Sleep Technology: A Global Perspective



Sleep Technology: A Global Perspective


Tripat Deep Singh







INTRODUCTION

Sleep technology has evolved rapidly in the last 50 years. Polysomnography (PSG) has transitioned from analog to digital machines, positive airway pressure (PAP) therapy was identified as a treatment for obstructive sleep apnea (OSA), and various advanced forms of PAP therapy and interfaces were introduced to treat sleep-disordered breathing (SDB). In the last decade with advancements in mobile phone technology, mobile apps and wearables have been marketed to monitor health including sleep.

The first professional bodies involved in the development of sleep medicine and sleep technology were established in the United States and Europe. In the past 20 years, additional professional bodies have formed including in many countries that are performing important work in the development of sleep medicine and technology.


MECHANISMS OF SLEEP AND WAKEFULNESS

Hans Berger, a German psychiatrist, discovered electroencephalography (EEG) in 1929 (1), which later led to the study of sleep states in humans and the discovery of rapid eye movement (REM) sleep (2). Jouvet, Bremer, and Moruzzi used brain cuttings to study sleep and wakefulness in animals (3, 4). To study the role of specific cell groups and neurochemicals, researchers used various techniques like cell-specific lesions (5, 6), cellular electrophysiology (7), and measurement of neurotransmitters (8, 9, 10). With c-Fos technique, it became clear that these neurons were embedded in groups of neurons controlling other behaviors, but how they also controlled specific sleep behaviors was unclear (11, 12). Newer techniques like genetic approaches, gene therapy, optogenetics, and chemogenetics and clustered regularly interspaced short palindromic repeats (CRISPR)-Cas now allow researchers to understand the finer details of sleep-wake regulation and are also assisting to better understand the causes and treatments of sleep disorders.

The genetic approach has improved understanding of two sleep disorders: narcolepsy and advanced sleep phase syndrome. Emmanuel Mignot found mutation in hypocretin receptor 2 in canine narcolepsy using forward genetics, and Masashi Yanagisawa’s group found narcoleptic symptoms in orexin knockout mouse (13). In advanced sleep phase syndrome, forward genetics revealed that individuals with this disorder have a mutation in the hPer2 gene (14), and reverse genetics established that mice with this mutation also demonstrated a shorter period of sleep-activity cycle (15).


Optogenetics

Optogenetics (“opto” for optical stimulation and “ genetics” for genetically targeted cell types) uses light-sensitive proteins channelrhodopsin-2 (ChR2) and halorhodopsin (NpHR) to either activate or inhibit, respectively, the activity of neurons in which they are targeted (16).
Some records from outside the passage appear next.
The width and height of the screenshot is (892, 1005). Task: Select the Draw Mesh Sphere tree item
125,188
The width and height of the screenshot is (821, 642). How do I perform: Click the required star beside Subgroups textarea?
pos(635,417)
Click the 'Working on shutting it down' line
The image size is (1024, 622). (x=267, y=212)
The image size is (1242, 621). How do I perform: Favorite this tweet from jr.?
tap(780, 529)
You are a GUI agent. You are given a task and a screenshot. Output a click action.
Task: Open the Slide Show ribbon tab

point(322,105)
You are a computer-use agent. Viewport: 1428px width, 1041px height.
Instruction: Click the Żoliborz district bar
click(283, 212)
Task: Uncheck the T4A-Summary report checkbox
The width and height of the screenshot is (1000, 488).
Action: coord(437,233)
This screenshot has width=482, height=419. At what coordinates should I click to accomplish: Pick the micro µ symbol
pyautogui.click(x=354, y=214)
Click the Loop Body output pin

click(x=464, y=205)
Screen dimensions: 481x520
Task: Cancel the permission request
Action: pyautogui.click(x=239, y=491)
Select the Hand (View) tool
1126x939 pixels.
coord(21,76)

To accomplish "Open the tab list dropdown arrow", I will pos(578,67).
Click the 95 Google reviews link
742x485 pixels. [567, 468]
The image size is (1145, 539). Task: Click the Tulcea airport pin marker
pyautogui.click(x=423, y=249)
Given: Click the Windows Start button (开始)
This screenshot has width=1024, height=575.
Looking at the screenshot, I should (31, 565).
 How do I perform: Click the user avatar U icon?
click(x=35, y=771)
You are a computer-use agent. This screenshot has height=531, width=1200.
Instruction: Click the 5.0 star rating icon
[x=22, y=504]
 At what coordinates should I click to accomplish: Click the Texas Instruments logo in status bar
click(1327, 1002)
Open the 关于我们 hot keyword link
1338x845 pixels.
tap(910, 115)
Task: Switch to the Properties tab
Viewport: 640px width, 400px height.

The ChR2-expressing cells depolarize when exposed to blue light, and NpHR-expressing cells hyperpolarize when exposed to yellow light. These two proteins can be inserted into specific cells, which allow to control the activity of a particular cell in neural network with millisecond precision.


Optogenetics has helped resolve the mystery of which neurons, cholinergic or γ-aminobutyric acid (GABA), in the basal forebrain produce wakefulness. GABA neurons in the basal forebrain are active during wakefulness (17) and hypocretin cells function to promote arousal (18, 19). Optogenetic stimulation helped to identify specific cell groups in the basal forebrain that promote nonrapid eye movement (NREM) sleep; optogenetic stimulation of GABA+ somatostatin neurons in the basal forebrain produced transition from wakefulness to NREM sleep and also increased the amount of NREM sleep (17).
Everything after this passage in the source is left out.